Betsy Wall, from the Foundation for International Development Assistance works with Haitian agriculture and was in the earthquake. She spoke about the historic and current needs of Haiti even before the earthquake and how the people of Haiti are resourceful. When she returned home, the TV pictures of food aid being thrown at people and a foreign military presence patrolling streets of desperate people upset her. The Haitians she works with are hardworking and persevering despite hardships. She told us our help is not always good help or compassionate help. An example, North American volunteers building projects that local people could build and get paid for to support their families.
This lead into a presentation by Sylvia Scott, RN, a Kenyan and Canadian, who dedicates her life to improving the villages near her original home in Kenya. She emphasized that Canadians or “developed world” volunteers should not be discouraged and that nurses and people like Yvonne Martin make a difference. Sylvia was so impressed with the strangers giving out inoculations that she ended up finishing school and after immigrating to Canada, she returned to help her village. She emphasized that development and change must come from the people being helped themselves. They must decide what they need and they must be in control of their lives, not well meaning strangers. The people of Sylvia’s village wanted a clinic built. It was built but then they found out they needed electricity and clean water and supplies to run it. Not to mention basic health and irrigation for crops. So they have moved forward with projects for those needs, including micro-businesses.

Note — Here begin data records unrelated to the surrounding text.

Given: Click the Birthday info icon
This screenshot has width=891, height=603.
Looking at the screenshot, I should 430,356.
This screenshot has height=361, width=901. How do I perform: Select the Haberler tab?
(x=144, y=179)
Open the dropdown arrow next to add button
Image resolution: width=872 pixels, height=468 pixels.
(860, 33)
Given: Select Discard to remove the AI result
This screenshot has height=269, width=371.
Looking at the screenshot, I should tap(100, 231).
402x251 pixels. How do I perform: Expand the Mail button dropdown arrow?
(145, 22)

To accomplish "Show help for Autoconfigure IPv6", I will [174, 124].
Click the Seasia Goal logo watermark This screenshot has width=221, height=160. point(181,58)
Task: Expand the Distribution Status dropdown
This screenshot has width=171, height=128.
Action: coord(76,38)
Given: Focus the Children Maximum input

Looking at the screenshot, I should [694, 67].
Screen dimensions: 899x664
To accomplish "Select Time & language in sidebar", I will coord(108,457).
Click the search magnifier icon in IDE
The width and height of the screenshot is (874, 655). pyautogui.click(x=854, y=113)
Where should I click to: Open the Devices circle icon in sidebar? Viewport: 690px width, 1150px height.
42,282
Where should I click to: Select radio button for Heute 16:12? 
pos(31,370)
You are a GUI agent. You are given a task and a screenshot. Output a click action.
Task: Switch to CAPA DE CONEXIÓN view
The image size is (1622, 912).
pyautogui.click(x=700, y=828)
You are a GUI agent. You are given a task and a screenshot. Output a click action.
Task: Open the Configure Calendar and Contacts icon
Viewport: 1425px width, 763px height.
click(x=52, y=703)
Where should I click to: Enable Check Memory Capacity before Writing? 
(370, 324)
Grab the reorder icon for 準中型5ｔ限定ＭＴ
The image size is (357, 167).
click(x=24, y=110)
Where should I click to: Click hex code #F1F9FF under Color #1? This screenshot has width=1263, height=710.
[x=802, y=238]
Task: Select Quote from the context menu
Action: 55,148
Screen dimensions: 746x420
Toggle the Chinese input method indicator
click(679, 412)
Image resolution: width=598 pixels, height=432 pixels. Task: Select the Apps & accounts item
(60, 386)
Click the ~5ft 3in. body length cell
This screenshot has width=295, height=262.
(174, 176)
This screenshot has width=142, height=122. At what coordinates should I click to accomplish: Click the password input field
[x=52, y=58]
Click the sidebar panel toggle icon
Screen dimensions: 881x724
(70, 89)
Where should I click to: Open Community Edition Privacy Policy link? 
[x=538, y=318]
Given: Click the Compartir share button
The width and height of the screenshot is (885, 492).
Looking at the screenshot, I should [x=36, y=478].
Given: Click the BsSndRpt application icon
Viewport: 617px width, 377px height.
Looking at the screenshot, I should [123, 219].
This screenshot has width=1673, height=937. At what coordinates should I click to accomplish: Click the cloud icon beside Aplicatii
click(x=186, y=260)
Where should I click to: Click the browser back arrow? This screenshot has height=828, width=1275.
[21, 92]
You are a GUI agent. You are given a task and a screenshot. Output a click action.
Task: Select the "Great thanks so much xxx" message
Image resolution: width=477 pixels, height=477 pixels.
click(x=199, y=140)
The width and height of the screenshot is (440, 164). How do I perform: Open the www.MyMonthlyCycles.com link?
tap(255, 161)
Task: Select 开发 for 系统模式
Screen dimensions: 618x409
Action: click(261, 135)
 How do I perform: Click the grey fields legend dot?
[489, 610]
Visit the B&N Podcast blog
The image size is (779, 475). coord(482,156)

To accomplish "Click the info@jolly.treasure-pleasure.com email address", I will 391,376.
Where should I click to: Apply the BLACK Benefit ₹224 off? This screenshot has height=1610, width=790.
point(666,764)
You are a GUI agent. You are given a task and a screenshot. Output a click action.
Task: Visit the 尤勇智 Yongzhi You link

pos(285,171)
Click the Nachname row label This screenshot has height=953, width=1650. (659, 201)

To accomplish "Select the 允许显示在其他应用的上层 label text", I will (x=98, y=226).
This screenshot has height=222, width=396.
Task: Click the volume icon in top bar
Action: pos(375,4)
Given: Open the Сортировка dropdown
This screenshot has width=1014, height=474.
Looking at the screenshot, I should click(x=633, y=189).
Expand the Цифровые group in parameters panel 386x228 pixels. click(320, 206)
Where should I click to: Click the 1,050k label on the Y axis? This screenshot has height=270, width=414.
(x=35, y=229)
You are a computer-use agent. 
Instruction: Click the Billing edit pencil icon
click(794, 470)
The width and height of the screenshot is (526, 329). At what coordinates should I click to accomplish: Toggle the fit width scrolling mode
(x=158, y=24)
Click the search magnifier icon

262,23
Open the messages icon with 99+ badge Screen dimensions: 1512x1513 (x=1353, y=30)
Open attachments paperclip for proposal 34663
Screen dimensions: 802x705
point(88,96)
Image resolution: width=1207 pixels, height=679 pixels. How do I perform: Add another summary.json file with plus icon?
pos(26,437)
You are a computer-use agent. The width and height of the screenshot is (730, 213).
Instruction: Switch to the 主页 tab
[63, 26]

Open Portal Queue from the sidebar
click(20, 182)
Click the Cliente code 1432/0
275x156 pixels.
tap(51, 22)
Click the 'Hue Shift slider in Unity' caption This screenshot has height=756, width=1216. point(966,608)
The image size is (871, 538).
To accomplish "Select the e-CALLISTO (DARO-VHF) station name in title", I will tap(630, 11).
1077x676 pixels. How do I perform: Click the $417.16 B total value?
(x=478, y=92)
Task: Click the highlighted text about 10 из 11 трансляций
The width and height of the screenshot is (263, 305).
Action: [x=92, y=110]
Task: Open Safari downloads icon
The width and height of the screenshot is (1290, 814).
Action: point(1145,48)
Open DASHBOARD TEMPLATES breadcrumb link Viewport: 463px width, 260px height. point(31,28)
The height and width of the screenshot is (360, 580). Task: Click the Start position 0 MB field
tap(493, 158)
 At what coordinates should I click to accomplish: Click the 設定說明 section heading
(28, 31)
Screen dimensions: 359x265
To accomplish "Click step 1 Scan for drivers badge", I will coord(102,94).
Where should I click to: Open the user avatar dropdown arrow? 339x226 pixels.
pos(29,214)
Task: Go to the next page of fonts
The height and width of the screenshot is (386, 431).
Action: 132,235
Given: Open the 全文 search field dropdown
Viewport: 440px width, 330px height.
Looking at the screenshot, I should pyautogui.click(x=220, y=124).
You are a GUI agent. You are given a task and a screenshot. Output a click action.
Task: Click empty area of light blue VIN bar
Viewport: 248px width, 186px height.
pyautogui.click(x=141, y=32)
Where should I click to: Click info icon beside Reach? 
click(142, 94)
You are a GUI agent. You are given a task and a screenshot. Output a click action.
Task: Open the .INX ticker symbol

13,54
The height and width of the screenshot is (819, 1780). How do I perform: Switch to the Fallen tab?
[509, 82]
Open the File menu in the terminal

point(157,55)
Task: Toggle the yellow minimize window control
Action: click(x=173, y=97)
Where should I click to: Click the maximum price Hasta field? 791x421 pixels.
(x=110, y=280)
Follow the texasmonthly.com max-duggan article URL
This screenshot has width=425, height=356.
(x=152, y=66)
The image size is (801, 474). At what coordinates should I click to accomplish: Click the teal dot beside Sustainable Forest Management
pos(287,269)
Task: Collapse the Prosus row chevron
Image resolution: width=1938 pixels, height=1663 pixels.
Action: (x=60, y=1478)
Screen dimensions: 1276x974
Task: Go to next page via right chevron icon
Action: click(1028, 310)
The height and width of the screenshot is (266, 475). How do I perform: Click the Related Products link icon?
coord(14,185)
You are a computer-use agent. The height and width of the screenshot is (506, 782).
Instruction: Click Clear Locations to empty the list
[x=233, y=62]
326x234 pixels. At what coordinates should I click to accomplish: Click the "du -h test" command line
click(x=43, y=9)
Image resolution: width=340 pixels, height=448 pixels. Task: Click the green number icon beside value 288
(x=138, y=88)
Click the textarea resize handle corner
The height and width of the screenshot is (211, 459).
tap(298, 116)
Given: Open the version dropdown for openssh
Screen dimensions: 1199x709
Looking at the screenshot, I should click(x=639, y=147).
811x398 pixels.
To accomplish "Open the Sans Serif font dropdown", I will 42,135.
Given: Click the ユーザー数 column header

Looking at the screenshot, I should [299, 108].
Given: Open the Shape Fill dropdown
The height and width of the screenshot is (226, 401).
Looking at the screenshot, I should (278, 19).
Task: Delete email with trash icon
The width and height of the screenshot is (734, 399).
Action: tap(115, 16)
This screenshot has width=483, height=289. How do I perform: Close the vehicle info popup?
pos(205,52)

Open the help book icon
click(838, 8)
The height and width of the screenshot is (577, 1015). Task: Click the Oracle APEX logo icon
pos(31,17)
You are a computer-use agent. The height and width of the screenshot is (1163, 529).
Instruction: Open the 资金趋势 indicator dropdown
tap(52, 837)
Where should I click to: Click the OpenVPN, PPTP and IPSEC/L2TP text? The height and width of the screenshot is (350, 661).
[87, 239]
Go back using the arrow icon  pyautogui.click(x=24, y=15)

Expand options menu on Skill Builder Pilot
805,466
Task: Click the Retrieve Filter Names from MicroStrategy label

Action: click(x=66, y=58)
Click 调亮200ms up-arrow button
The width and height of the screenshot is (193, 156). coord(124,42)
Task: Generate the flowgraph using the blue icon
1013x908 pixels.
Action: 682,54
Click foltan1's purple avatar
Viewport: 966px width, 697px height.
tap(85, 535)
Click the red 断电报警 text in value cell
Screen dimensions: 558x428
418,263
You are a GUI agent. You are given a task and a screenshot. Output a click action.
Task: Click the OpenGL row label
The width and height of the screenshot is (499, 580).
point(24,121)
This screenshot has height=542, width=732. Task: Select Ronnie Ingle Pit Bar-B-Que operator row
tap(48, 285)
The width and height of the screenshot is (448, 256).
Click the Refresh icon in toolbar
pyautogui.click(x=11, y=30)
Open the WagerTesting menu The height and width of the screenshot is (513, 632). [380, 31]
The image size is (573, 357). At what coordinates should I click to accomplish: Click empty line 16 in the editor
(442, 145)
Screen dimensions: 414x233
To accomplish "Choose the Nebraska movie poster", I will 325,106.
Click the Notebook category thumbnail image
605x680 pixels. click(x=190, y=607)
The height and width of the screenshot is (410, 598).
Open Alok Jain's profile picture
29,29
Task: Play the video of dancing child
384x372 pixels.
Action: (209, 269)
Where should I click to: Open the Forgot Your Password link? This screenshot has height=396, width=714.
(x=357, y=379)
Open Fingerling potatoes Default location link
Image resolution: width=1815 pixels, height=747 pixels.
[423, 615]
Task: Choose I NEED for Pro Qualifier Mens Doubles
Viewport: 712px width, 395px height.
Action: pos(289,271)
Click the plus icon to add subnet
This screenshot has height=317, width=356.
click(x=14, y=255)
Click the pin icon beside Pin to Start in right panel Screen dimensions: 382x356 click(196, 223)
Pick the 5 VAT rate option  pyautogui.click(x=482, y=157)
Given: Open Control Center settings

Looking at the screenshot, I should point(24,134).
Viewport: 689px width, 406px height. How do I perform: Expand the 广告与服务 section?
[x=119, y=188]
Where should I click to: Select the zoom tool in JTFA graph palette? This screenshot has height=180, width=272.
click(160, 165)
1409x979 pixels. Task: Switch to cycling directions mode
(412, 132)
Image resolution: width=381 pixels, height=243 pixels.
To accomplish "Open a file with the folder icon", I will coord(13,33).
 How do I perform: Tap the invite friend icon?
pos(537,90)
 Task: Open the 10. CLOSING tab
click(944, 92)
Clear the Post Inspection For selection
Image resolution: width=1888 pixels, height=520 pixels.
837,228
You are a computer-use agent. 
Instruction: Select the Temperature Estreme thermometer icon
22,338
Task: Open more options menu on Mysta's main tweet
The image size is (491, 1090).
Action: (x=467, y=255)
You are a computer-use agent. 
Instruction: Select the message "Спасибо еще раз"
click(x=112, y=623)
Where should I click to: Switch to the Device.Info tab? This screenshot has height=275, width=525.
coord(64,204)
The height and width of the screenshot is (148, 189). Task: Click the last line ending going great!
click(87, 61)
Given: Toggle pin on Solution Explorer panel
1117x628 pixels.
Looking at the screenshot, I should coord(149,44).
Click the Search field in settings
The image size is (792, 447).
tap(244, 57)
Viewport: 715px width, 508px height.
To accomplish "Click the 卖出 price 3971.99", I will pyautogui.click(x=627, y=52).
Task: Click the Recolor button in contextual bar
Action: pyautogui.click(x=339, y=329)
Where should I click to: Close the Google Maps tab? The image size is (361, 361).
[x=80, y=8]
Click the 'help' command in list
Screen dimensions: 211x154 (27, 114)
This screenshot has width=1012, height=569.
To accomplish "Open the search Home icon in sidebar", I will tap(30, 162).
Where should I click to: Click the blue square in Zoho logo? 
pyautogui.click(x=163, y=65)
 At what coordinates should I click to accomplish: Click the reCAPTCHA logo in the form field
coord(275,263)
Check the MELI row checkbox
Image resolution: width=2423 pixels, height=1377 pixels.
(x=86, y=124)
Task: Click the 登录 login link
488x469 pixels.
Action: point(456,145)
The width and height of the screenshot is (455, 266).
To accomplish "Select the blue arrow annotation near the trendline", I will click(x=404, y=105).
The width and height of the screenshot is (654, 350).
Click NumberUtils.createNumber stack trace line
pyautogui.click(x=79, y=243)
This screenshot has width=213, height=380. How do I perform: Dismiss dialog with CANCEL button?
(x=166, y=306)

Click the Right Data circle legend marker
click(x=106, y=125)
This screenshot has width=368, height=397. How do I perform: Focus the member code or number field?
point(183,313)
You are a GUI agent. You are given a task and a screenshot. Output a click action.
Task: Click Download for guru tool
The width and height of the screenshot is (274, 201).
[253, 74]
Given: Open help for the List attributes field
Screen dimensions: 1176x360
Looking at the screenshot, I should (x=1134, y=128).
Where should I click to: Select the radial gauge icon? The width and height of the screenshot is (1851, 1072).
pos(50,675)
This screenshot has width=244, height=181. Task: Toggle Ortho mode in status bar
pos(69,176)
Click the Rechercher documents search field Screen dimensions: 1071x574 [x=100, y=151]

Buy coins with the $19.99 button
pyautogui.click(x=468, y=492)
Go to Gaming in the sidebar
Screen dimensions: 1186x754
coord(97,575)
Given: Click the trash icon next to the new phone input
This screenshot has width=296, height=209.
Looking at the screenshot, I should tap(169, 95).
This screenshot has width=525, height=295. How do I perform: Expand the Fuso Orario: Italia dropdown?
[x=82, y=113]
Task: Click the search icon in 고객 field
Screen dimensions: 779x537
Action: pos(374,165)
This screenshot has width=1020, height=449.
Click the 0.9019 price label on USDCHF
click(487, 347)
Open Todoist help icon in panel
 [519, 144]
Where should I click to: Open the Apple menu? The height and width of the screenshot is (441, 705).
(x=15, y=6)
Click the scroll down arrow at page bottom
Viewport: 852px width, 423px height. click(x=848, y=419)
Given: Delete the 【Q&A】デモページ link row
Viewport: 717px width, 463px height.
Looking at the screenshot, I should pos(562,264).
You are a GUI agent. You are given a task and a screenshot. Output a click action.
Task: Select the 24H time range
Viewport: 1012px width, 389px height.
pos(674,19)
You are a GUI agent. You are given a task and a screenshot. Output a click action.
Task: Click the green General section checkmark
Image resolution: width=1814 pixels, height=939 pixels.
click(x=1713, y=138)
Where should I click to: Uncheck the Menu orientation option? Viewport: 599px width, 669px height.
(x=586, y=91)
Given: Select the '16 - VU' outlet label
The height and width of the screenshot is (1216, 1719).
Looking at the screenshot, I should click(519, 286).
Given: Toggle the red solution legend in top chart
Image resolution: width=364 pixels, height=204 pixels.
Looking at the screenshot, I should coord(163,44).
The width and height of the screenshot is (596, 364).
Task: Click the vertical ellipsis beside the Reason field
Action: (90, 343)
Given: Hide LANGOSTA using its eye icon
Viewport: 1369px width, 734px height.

Diego Marquez-Leon, a male nursing student immigrant from Columbia then spoke. He decided to go somewhere in the world that would be the last place he would want to go. He chose India because he doesn’t like spicy Indian food. That choice led him to work in the slums and in a home for AIDS orphans. He found many rewards and some challenges such as the fact they worked with only the equivilant of a first aid kit.
Jill Gale, RN from Grand River Hospital talked about the hospital pairing with a hospital in Jamaica. Jamaica, where we go as tourists to richly appointed resorts while many of the citizens are mired in poverty and do not have universal health care. Donors from the States had given the hospital sophisticated equipment but it sat on a balcony rusting because no one knew how to use it or fix it. The people from Grand River taught “artisans”, basically untrained workers, how to fix the equipment the hospital had and the nurses taught the Jamaican maternity nurses a simple technique for reviving new-born babies that thrilled the people at the Jamaican hospital. Air Canada donated equipment for a birthing room and the artisans were taught how to maintain it. Jamaican nurses came to Canada to learn our techniques for running operating rooms and keeping supplies. A Jamaican doctor came to Canada and taught our doctors and nurses how to do breach births instead of relying on Caesarians.
I am always amazed at the number of people going about quietly changing the world for the better.
The morning gave all of much food for thought or “reflections” as the nurses call it on how to do foreign development and aid well and how to do it badly. A necessity as the world works with Haiti to recover.